Most in International Community Persuaded to ‘Actualize Endgame of Two-State Solution’, Now up to Security Council, Palestinian Rights Committee Told

30 September 2011
GA/PAL/1210

Most in International Community Persuaded to ‘Actualize Endgame of Two-State Solution’, Now up to Security Council, Palestinian Rights Committee Told

30 September 2011
General Assembly
GA/PAL/1210
Department of Public Information • News and Media Division • New York

Committee on the Inalienable Rights

of the Palestinian People

335th Meeting (AM)


Most in International Community Persuaded to ‘Actualize Endgame of Two-State


Solution’, Now up to Security Council, Palestinian Rights Committee Told

 


Secretary-General’s Swift Transfer of Bid to Council Means It Was Impeccable,

Says Palestine’s Observer, Proclaiming Palestinians Ready to Govern Themselves


Following the historic submission on 23 September of the application of Palestine for admission to membership in the United Nations, it was time for the natural, historic and legal right of the Palestinians to join the community of nations to be granted, Riyad Mansour, Permanent Observer of Palestine to the United Nations, told the Committee on the Exercise of the Inalienable Rights of the Palestinian People today.

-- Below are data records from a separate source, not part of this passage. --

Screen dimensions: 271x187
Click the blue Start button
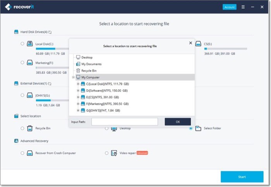click(242, 177)
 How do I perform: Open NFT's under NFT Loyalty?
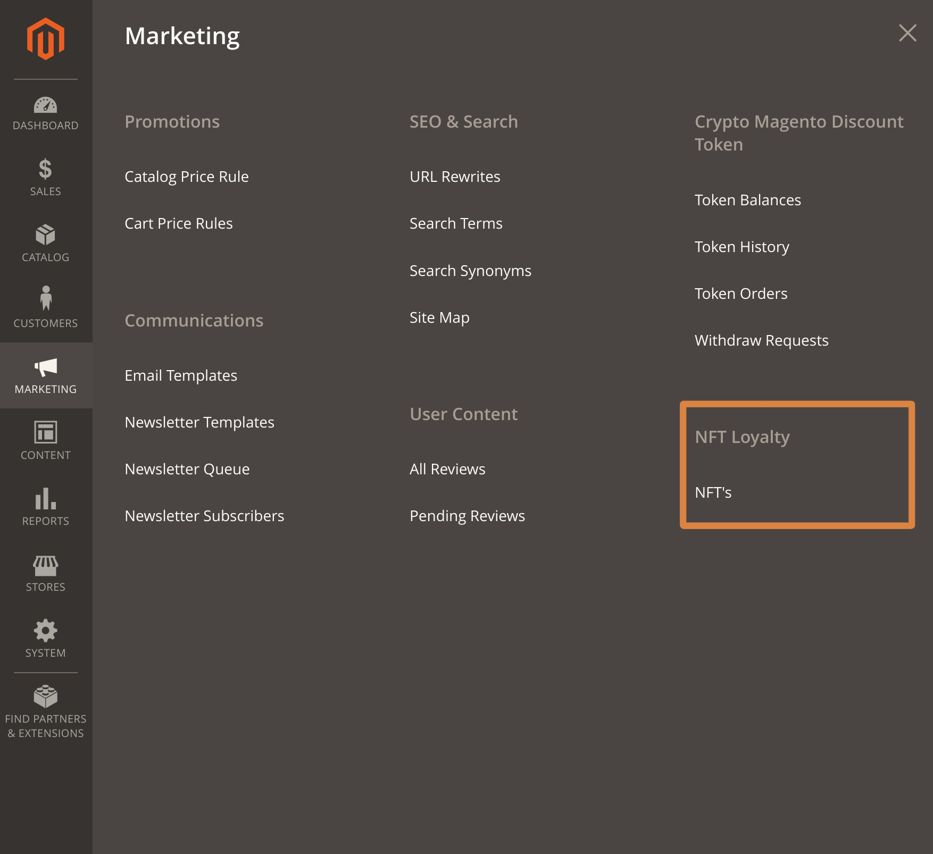pos(713,492)
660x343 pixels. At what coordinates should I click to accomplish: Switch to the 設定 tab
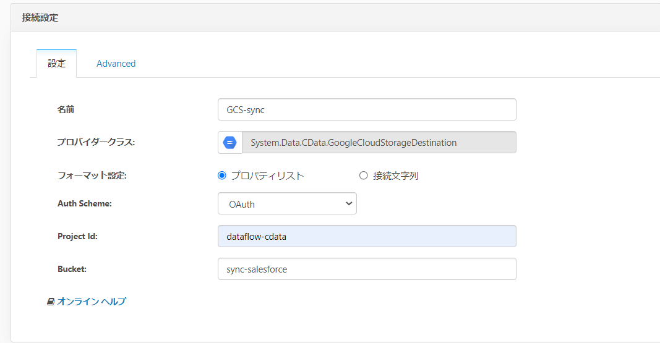[57, 64]
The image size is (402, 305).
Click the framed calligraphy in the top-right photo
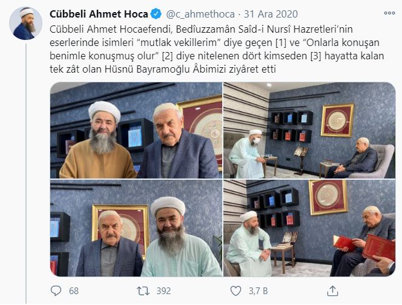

“The application ushered in the beginning of the Palestinian Spring,” Mr. Mansour said, underlining that it was a peaceful but clear statement that the Palestinian people could no longer tolerate occupation.  “Occupation has to end now.  This is the time for our independence.  This is the time for our membership.”

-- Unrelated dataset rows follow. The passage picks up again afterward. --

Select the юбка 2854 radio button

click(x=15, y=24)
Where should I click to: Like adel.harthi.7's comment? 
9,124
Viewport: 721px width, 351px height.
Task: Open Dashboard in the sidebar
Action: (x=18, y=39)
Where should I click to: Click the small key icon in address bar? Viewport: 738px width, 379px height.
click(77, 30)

He said that the application was based on the widespread recognition that the Palestinians’ successful two-year State-building programme received from the International Monetary Fund, the World Bank, the United Nations and others, as well as the assessment by the Ad Hoc Liaison Committee in Brussels in June and in September in New York that “we are ready to govern ourselves”.


In an indication that the application was “impeccable,” he said United Nations Secretary-General Ban Ki-Moon, within an hour of receiving it, had passed it on to the President of the Security Council.  The application, in turn, had been immediately distributed to Council members, and, in a unanimous action on 28 September, the Council had moved both to include the application on its agenda and to refer it to its Committee on the Admission of New Members.  Furthermore, the Council was holding informal talks right now on Palestine’s membership application. 


“We hope the Security Council will shoulder its responsibility and will not deny us,” Mr. Mansour said, arguing that by convincing 129 countries to “invest in peace” by recognizing Palestine — and with two additional countries set to announce their recognition in the coming days — the Palestinians had persuaded a majority of the international community “to actualize the endgame of the two-State solution”.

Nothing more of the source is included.